The association between pregnancy and the rapid growth of meningioma has long been appreciated, but its basis remains disputed. Tumor growth during pregnancy or lactation has been a focus of study for a long time. For example, in 1922, Kross3) published a first review concerning tumor growth and correlation with pregnancy. His own investigations with implanted tumors in pregnant and non-pregnant rats did not result in any tumor growth. In 1983, Donegan1) did a comprehensive review of the literature and summarized that it is difficult to demonstrate that pregnancy influences tumor growth in common cancers. However, there are consistently appearing case reports about benign or malignant tumors growing or developing during pregnancy. The most frequently reported malignancy is breast cancer.1) However, benign tumors—such as meningiomas—are also reported to develop during pregnancy. There are also some reports about growing chondromas, mainly in the skull.4,5)

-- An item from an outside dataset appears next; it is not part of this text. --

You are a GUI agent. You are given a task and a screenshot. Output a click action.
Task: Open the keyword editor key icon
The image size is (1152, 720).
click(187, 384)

Several potential mechanisms for this phenomenon are being discussed. King et al.6) suggest that engorgement of blood vessels may increase growth of intracranial tumors in pregnant women. Weyand7) proposes that it is due to an increase in intracellular fluid. There are also some studies revealing an association between malignant tumor growth and pregnancy due to the tolerance of the intact immune system against antigenic tissue.8)

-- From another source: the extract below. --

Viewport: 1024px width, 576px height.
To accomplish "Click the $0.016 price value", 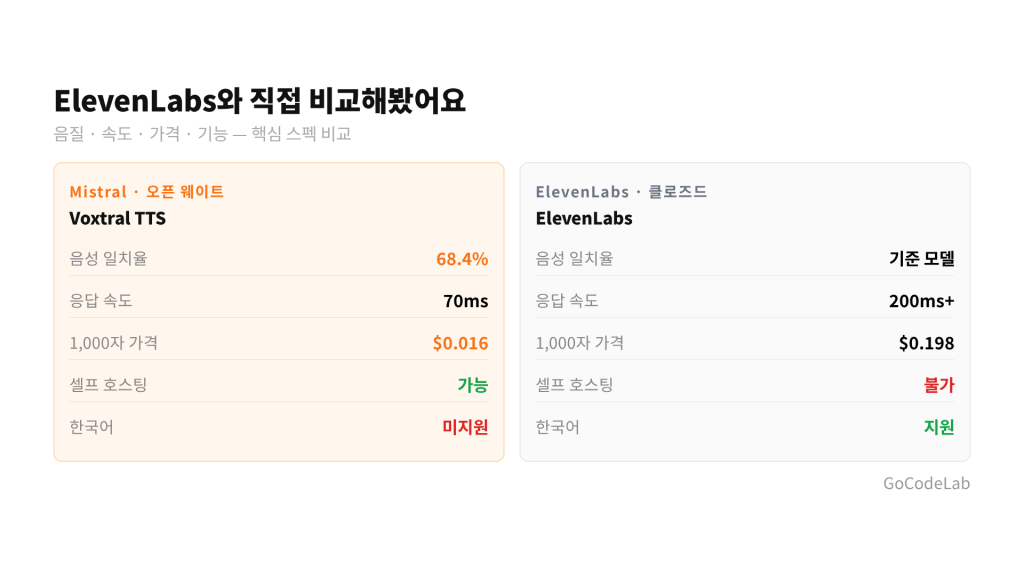I will pos(460,343).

The most researched fact is tumor dependence on gestational hormones. There are some studies showing tumors expressing progesterone and estrogen receptors and growing during pregnancy (e.g., breast or ovarian cancer and meningioma9,10)). Chondromas and chondrosarcomas also express receptors, especially for 17bestradiol.11) It has been shown that E2 promotes chondrocyte proliferation and accelerates the growth of both male and female chondrocytes in all stages of maturation.12)

Conclusion

Benign lesions during pregnancy are not often a study focus, except intracranial tumors. This may be because a growing mass causes symptoms due to its suppressing growing. There is not often a need to treat these patients before delivery, except where the tumor endangers maternal or fetal health or has the potential to cause irreversible damage, as is the case with intracranial benign tumors.

Disclosure Statement

There are no potential conflicts of interest arising from associations with commercial or corporate interests in connection with the work submitted. No funding was provided.